## [Data to use]

______

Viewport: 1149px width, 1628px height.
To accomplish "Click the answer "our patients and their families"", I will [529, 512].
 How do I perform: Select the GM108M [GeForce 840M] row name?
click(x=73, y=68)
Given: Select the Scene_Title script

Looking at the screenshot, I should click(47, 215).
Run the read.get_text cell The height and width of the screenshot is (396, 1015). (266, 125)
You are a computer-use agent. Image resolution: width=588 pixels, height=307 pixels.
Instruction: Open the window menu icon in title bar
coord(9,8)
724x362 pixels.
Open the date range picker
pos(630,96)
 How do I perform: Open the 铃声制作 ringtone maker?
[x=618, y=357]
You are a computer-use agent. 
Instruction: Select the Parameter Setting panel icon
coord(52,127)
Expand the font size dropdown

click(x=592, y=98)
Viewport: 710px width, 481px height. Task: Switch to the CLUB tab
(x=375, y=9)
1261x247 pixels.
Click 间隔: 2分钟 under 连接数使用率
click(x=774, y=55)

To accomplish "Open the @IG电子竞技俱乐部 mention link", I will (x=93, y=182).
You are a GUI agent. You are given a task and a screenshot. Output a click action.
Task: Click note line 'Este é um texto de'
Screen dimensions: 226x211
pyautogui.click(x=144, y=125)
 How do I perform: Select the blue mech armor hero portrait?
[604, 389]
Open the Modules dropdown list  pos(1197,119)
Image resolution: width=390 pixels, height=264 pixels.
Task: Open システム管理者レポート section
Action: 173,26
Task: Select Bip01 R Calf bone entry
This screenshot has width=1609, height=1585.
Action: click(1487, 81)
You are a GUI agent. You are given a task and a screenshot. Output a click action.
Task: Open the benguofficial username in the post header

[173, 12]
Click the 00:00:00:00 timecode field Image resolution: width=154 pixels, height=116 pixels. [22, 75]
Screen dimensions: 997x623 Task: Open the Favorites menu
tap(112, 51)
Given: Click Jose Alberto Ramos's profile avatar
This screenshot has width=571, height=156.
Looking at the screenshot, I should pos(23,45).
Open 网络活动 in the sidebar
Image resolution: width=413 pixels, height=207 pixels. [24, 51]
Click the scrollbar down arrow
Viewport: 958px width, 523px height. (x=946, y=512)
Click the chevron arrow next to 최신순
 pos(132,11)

______

## [About this task]
Throughout the data above, count the lines in which the word "will" occurs; supply the number alone.

## [Response below]
2